Write the records out again, exactly.

[Pixel coordinate grounding data]

· · · · · · ·

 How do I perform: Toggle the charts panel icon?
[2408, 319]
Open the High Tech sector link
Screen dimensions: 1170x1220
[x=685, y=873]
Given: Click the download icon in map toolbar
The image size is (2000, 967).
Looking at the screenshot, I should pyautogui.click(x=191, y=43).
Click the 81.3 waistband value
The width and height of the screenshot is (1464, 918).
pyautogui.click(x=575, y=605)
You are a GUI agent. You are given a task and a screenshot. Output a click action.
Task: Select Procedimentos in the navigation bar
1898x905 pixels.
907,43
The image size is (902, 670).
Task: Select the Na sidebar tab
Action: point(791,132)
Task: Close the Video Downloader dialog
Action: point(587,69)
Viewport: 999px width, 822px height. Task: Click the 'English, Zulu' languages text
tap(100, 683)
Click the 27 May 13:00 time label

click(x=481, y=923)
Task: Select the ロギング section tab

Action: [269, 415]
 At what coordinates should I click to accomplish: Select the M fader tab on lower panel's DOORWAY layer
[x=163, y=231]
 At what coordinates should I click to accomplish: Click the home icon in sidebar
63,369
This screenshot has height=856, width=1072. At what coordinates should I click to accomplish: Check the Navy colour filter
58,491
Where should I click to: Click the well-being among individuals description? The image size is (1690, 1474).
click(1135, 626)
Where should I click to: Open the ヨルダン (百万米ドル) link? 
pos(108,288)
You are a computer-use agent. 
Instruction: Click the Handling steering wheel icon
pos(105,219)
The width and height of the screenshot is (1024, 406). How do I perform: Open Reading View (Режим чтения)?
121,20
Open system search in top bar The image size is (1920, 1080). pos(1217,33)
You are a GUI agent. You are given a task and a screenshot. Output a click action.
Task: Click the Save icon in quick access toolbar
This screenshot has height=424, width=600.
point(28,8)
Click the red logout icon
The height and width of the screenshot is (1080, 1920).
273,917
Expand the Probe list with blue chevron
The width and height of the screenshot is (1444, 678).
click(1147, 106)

· · · · · · ·

**Answer to this task:**
 How do I perform: Toggle the charts panel icon?
[2408, 319]
Open the High Tech sector link
Screen dimensions: 1170x1220
[x=685, y=873]
Given: Click the download icon in map toolbar
The image size is (2000, 967).
Looking at the screenshot, I should pyautogui.click(x=191, y=43).
Click the 81.3 waistband value
The width and height of the screenshot is (1464, 918).
pyautogui.click(x=575, y=605)
You are a GUI agent. You are given a task and a screenshot. Output a click action.
Task: Select Procedimentos in the navigation bar
1898x905 pixels.
907,43
The image size is (902, 670).
Task: Select the Na sidebar tab
Action: point(791,132)
Task: Close the Video Downloader dialog
Action: point(587,69)
Viewport: 999px width, 822px height. Task: Click the 'English, Zulu' languages text
tap(100, 683)
Click the 27 May 13:00 time label

click(x=481, y=923)
Task: Select the ロギング section tab

Action: [269, 415]
 At what coordinates should I click to accomplish: Select the M fader tab on lower panel's DOORWAY layer
[x=163, y=231]
 At what coordinates should I click to accomplish: Click the home icon in sidebar
63,369
This screenshot has height=856, width=1072. At what coordinates should I click to accomplish: Check the Navy colour filter
58,491
Where should I click to: Click the well-being among individuals description? The image size is (1690, 1474).
click(1135, 626)
Where should I click to: Open the ヨルダン (百万米ドル) link? 
pos(108,288)
You are a computer-use agent. 
Instruction: Click the Handling steering wheel icon
pos(105,219)
The width and height of the screenshot is (1024, 406). How do I perform: Open Reading View (Режим чтения)?
121,20
Open system search in top bar The image size is (1920, 1080). pos(1217,33)
You are a GUI agent. You are given a task and a screenshot. Output a click action.
Task: Click the Save icon in quick access toolbar
This screenshot has height=424, width=600.
point(28,8)
Click the red logout icon
The height and width of the screenshot is (1080, 1920).
273,917
Expand the Probe list with blue chevron
The width and height of the screenshot is (1444, 678).
click(1147, 106)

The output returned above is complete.